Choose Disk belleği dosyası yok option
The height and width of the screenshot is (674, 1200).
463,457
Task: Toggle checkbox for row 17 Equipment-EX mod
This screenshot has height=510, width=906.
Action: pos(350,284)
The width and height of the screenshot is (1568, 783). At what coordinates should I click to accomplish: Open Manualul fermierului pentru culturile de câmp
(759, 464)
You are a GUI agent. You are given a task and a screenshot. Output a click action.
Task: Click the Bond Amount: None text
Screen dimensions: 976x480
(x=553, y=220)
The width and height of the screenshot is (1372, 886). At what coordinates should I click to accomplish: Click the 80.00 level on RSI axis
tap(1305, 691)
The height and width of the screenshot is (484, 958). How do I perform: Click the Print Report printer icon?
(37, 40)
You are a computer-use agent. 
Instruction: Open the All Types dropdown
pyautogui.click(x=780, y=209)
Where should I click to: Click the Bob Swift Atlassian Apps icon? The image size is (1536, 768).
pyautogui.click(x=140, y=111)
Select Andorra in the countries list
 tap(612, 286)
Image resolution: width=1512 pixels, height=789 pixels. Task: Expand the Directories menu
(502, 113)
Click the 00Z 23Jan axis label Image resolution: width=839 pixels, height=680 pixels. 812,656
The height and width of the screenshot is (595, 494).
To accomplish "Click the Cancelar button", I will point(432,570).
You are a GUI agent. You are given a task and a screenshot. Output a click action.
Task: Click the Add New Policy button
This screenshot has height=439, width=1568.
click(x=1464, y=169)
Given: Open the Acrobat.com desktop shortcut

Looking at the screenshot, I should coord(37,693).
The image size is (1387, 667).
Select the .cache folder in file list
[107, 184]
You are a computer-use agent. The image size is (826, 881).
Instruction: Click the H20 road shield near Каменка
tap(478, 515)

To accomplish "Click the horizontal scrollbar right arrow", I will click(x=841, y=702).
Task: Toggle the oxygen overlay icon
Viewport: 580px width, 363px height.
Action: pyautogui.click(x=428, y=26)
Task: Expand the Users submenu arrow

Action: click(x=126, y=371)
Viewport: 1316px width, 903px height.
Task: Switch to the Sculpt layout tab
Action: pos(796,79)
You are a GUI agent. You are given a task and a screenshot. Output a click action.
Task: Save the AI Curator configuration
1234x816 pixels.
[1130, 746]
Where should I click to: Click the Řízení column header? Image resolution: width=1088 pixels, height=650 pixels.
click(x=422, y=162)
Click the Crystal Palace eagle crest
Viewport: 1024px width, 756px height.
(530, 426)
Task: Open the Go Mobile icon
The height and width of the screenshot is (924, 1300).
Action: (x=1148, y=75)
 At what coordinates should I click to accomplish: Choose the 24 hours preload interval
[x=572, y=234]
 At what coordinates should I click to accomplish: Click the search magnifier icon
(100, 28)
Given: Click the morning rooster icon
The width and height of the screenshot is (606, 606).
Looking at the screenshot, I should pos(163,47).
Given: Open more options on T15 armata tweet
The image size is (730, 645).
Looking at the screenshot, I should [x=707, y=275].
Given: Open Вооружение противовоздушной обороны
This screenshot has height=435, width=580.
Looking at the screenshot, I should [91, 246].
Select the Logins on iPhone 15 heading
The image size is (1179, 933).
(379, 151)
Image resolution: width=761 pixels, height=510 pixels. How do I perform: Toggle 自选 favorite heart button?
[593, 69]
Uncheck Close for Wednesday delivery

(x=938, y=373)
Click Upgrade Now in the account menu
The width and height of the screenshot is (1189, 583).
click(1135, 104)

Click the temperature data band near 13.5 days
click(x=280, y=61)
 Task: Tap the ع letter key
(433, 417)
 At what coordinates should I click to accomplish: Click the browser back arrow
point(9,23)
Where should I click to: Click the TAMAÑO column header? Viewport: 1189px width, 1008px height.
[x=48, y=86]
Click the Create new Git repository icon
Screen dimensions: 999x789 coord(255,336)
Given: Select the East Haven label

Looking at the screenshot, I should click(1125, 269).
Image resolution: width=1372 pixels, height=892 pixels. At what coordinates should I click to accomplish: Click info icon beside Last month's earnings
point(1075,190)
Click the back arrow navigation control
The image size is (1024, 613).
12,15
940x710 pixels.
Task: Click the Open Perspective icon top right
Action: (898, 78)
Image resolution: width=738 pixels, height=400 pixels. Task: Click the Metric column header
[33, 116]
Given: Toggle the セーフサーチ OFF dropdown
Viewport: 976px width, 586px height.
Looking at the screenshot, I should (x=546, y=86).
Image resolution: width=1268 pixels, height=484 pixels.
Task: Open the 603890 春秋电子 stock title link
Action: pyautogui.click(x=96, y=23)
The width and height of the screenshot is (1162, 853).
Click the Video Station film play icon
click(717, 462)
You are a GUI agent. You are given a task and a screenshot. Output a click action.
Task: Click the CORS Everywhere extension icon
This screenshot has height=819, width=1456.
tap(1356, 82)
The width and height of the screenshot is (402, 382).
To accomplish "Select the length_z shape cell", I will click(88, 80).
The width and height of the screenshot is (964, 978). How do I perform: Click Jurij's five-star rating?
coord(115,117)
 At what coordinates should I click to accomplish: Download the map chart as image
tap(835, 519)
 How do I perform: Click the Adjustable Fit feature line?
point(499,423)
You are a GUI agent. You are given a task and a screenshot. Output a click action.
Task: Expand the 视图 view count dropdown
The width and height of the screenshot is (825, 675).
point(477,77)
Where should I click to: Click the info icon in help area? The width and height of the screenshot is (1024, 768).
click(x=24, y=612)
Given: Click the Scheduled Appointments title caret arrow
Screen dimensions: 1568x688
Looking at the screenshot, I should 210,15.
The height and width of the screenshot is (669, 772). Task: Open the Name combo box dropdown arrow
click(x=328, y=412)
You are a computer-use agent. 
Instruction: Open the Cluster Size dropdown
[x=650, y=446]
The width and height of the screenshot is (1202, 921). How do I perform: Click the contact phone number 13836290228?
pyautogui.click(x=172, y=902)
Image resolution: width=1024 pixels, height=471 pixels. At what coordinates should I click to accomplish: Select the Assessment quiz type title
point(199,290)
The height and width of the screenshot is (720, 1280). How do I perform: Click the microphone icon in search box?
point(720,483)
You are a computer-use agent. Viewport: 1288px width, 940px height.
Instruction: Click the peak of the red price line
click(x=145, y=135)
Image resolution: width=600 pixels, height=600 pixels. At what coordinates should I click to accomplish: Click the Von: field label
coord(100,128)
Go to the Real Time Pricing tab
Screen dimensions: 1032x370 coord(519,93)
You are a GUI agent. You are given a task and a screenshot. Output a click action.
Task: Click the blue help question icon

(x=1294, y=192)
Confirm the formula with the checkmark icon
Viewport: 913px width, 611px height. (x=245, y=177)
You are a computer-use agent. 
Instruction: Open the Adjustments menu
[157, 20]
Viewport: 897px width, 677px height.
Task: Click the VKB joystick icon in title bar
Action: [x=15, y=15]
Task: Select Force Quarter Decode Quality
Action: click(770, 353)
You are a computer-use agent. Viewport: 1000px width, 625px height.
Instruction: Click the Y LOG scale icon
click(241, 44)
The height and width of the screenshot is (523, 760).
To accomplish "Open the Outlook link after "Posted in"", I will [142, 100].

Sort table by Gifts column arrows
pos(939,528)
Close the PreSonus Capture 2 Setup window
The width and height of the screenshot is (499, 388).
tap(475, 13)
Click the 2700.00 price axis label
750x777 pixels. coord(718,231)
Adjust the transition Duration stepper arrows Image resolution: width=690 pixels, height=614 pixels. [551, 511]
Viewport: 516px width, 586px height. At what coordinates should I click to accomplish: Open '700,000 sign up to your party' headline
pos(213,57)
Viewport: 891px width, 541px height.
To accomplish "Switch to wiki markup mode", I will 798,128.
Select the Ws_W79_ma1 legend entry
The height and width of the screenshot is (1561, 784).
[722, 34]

Work to complete: Reproduce the lines from the one with "Viewport: 891px width, 541px height." to the end of the data exactly, leaving out every earlier line.

Output for this task:
Viewport: 891px width, 541px height.
To accomplish "Switch to wiki markup mode", I will 798,128.
Select the Ws_W79_ma1 legend entry
The height and width of the screenshot is (1561, 784).
[722, 34]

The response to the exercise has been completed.